As you can see, the CV fittings are general better. For Platt, the top left area is getting a bit too faded for the naive method, and the Isotonic hasn't really learned any probability range.

However, overfitting is not as big an issue with these calibration schemes as one might think. The decision surface itself is learned by the underlying algorithm, and our calibration has no impact on this. Because we are learning a secondary problem on the output of the original learning algorithm, the most damage we can do is shift the decision surface too far in one direction or the other (ie: add a bias intercept so we make the boundary at 25 instead of 0).

For Platt's algorithm, even if we use the naive fitting scheme, the decision surface is going to be biased towards staying where it is, with the 1 and -1 support vectors equidistant on either side of the surface. This, in fact, gives an opportunity for the calibration to actually fix mistakes made by the underlying algorithm with regards to where the decision cut off should be. This is where the improvements in classification accuracy in Platt's paper come from(even if we do stupid things like over-fit the calibration).

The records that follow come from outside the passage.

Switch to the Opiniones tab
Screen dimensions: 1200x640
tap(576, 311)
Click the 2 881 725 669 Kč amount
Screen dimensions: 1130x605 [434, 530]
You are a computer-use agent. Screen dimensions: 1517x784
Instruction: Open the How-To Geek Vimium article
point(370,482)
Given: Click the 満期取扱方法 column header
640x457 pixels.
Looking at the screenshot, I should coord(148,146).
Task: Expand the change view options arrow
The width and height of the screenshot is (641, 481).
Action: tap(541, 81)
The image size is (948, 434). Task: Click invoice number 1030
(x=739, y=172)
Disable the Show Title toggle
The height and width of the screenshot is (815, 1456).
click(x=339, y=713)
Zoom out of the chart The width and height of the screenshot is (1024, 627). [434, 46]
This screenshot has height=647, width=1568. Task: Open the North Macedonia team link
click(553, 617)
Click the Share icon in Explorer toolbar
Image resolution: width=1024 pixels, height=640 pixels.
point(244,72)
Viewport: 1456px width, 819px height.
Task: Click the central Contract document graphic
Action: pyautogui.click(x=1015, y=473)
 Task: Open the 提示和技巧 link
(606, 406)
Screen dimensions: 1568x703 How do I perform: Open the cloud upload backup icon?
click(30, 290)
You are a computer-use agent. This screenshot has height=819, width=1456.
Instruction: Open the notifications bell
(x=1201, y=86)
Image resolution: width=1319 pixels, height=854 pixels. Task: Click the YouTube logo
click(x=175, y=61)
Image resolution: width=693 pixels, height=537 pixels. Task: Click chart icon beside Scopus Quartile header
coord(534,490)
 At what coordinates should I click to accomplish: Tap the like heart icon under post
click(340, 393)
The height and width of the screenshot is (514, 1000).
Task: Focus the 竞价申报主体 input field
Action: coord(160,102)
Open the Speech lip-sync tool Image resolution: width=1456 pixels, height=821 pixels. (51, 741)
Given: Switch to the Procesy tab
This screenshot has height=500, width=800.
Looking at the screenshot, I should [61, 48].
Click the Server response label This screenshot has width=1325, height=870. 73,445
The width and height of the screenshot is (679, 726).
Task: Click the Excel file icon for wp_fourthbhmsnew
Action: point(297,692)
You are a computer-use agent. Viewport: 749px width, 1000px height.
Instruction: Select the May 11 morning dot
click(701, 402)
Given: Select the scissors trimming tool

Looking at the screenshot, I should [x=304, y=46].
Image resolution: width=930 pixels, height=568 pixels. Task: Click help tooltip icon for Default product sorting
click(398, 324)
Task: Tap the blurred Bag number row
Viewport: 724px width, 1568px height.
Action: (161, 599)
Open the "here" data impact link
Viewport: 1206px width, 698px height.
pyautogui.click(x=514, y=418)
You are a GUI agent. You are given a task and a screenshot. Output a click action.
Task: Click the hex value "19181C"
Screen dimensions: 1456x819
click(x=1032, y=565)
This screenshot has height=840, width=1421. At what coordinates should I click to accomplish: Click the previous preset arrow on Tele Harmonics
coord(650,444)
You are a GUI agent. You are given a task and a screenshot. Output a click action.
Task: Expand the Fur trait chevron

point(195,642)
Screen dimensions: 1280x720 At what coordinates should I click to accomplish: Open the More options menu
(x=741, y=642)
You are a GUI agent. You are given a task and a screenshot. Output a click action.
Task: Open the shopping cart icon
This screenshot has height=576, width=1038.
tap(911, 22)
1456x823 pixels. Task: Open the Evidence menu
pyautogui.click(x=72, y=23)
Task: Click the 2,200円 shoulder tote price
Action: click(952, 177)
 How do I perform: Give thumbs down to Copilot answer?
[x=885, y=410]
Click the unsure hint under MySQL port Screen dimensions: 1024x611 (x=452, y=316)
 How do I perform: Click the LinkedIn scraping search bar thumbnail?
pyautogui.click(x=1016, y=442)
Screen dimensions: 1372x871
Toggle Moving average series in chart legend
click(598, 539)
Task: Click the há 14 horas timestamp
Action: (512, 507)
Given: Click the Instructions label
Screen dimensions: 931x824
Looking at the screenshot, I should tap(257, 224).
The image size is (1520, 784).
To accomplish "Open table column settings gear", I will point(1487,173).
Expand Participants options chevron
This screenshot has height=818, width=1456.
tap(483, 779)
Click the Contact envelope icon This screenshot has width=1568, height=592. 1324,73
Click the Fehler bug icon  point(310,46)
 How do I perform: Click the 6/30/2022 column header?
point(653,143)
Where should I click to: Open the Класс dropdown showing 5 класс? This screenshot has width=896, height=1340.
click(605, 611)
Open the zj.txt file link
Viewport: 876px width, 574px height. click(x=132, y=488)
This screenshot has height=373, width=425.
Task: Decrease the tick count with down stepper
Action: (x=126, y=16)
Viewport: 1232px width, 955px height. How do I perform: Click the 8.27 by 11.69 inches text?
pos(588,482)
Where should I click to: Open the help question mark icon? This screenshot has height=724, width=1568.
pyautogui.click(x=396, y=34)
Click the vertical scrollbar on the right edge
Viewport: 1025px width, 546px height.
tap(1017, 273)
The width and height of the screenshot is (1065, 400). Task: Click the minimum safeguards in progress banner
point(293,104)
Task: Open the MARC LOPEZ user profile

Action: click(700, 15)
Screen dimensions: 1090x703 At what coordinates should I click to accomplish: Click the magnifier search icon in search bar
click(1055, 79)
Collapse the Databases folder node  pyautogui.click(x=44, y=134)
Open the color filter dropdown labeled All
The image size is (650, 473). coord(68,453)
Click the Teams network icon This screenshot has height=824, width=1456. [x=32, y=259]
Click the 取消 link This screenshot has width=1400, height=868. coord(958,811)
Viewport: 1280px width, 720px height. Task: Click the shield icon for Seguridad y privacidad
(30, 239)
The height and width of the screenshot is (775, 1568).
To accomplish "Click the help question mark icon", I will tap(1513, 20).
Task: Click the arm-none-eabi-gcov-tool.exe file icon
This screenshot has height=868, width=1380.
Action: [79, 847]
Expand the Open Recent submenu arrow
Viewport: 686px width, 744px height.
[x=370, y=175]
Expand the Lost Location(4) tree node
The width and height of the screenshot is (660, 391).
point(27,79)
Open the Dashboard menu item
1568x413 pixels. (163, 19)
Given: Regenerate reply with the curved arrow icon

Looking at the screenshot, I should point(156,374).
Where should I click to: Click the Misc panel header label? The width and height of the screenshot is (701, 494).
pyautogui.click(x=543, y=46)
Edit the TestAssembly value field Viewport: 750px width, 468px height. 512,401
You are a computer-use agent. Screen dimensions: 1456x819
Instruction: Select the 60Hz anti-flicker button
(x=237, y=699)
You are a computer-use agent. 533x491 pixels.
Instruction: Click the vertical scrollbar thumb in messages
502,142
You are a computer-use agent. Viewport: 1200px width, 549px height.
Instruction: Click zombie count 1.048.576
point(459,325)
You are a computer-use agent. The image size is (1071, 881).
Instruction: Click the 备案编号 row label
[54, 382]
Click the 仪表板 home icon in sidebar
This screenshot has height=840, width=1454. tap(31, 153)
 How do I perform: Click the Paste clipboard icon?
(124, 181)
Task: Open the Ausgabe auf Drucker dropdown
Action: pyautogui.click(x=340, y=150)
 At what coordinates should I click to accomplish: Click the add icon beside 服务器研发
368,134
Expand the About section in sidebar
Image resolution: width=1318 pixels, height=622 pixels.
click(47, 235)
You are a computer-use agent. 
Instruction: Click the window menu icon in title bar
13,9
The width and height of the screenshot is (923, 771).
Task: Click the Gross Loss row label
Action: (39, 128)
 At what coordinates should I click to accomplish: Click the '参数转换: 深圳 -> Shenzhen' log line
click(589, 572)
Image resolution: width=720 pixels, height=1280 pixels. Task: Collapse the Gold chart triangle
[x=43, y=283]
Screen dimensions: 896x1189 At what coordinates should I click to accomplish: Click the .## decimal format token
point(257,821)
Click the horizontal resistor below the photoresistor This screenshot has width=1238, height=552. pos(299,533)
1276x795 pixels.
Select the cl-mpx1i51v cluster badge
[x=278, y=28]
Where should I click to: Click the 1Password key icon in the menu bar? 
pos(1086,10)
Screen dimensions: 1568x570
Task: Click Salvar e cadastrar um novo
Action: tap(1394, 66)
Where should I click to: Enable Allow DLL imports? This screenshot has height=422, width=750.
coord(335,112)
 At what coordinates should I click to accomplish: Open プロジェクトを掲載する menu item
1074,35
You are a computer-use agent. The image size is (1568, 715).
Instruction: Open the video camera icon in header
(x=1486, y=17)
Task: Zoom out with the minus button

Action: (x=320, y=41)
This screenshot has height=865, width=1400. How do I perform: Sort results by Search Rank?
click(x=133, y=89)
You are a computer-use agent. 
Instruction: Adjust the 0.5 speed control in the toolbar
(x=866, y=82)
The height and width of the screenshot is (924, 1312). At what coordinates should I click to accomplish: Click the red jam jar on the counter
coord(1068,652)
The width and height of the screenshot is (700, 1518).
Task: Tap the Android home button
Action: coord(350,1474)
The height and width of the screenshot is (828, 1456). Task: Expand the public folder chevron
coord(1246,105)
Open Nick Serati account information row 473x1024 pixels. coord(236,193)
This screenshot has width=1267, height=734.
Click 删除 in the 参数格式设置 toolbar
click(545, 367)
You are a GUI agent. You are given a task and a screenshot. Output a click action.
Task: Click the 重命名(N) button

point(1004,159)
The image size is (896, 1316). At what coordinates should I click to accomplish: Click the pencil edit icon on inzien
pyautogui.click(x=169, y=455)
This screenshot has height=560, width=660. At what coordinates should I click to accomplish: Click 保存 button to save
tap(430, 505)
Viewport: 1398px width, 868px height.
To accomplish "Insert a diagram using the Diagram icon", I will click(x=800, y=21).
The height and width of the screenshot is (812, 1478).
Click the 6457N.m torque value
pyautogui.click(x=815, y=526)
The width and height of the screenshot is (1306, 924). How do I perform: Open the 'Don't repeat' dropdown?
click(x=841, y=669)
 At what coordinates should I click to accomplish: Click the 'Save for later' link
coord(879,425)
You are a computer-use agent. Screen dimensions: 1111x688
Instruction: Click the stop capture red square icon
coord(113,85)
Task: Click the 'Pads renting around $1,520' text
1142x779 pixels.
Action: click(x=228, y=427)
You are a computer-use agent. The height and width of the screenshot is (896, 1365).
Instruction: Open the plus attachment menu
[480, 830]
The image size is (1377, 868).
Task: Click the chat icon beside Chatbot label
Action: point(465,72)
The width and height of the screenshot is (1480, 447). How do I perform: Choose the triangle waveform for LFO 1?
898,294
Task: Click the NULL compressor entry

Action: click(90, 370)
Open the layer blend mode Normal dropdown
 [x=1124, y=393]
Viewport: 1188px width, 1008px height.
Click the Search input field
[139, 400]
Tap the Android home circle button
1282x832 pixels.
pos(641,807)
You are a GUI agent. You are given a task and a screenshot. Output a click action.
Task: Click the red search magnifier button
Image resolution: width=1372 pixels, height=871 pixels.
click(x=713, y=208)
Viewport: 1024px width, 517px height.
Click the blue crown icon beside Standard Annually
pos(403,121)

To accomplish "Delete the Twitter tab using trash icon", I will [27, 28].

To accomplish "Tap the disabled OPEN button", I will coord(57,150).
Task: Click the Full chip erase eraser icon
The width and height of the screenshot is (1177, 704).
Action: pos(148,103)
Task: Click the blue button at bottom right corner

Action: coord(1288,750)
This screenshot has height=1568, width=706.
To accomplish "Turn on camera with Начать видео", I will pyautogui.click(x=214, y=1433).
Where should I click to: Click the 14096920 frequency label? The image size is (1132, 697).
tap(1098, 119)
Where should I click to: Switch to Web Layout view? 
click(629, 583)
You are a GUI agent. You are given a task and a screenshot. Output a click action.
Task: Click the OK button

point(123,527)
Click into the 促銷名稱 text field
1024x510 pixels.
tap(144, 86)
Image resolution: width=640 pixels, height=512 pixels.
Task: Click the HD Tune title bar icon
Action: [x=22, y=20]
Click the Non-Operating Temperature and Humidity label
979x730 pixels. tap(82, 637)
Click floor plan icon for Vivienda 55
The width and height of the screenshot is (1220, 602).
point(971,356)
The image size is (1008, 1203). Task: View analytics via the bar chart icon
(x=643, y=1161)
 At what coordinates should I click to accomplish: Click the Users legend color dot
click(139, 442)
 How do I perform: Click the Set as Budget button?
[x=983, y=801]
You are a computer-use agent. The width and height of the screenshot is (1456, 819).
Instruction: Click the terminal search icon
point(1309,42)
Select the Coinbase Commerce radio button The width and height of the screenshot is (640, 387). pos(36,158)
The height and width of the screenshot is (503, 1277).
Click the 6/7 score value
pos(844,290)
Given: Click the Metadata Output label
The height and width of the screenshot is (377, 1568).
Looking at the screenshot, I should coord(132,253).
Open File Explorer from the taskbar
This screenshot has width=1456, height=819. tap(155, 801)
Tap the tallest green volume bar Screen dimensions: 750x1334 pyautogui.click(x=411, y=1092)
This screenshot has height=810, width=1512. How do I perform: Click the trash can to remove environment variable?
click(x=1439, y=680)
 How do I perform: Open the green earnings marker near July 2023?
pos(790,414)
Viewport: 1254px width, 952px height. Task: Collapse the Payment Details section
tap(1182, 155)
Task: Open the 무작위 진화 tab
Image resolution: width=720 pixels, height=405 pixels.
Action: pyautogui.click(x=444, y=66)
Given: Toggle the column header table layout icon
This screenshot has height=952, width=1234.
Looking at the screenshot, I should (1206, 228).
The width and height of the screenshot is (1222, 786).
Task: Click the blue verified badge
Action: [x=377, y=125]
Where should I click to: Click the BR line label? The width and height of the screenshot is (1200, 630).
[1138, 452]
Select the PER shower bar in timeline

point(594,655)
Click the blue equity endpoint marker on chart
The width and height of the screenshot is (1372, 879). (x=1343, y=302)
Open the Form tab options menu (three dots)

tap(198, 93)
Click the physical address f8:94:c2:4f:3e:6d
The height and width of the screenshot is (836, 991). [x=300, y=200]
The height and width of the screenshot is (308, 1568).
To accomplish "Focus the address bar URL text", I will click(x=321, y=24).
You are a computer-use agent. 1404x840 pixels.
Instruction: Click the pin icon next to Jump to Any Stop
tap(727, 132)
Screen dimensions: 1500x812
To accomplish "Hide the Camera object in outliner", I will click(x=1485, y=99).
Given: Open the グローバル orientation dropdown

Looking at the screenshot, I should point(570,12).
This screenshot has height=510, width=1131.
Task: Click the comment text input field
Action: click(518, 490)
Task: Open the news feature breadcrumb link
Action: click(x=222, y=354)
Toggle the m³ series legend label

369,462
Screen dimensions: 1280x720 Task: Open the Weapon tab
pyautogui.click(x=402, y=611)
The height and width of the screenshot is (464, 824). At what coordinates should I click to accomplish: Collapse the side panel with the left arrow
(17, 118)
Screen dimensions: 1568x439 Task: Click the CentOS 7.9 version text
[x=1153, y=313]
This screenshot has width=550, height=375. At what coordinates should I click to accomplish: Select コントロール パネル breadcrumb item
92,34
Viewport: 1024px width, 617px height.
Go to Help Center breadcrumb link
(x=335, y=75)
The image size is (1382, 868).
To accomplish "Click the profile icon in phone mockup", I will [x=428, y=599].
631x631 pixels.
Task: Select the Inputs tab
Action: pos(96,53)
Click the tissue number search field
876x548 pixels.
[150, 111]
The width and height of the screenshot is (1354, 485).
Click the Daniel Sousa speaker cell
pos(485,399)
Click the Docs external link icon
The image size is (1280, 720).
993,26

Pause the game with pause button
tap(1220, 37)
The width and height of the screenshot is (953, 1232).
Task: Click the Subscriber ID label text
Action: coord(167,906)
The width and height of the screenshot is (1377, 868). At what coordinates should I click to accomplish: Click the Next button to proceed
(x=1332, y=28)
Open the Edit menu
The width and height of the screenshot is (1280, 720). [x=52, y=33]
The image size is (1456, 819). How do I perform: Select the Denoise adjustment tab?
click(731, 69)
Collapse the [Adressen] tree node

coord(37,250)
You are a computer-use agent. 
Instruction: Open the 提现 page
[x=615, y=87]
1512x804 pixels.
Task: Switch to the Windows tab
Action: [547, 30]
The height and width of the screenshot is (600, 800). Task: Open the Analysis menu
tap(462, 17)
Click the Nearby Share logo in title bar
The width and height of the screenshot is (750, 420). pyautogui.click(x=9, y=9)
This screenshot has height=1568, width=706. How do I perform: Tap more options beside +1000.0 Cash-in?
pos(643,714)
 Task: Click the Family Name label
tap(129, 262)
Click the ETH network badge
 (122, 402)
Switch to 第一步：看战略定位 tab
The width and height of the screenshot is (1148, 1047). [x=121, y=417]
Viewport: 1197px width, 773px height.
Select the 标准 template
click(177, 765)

As an example, here is the same data set with naive calibration with bad configuration settings for the SVM.

 Fitting SVM SVM + Platt SVM + Isotonic Naive

Again we can see Platt and Isotonic are over-fitting a bit, but we can see they are both better than the initial SVM surface.

Despite Platt's suggestion in his paper, I actually prefer starting with the naive method and switching to cross validation only once I feel I need it. Part of this is speed. If you are using a classifier wrapped in GridSearch, then you have to do cross validation with grid search 3 times (to get the calibration data) before learning the final classifier with another round of grid search to learn the final classifier (otherwise there is leaked information in the parameters selected by the Grid Search). The other reason being, as I mentioned above, the nature of the damdage you can do is fixed. If accuracy drops suddenly afterwards, you know exactly what happend - and can then switch to the more robust methods.  Often enough, the naive method works just fine.

However, it is important to remember that the underlying algorithm has never changed. If you try to perform probability calibration on a noisy data set using SVM, you may get an even worse result simply because SVMs are not good at learning the decision surfaces of noisy data sets.

The other benefit is that I can use the BinaryScoreClassifier in the OneVsAll meta classifier to improve generalization. Before, it simply took the votes for each class and normalized - but there would be cases where no class would get any vote, or many classes would all vote: see the example below for linear and RBF SVM.

When a classifier implements the BinaryScoreClassifier, I can resolve disputes by selecting the class that has the highest score - or distance from the margin. This leads to much cleaner decision surfaces (you also get much more milage out of linear classifiers).

I added this code in revision 716, which included editing a large number of linear classifiers to support the new interface. One of the things I may add is a static method for wrapping a classifier that natively supports probability estimates as a BinaryScoreClassifier. This way you can use the probability of class 0 as the score function, and re-calibrate the outputs using something more expressive like Isotonic Regression to increase the accuracy or just get better probability estimates.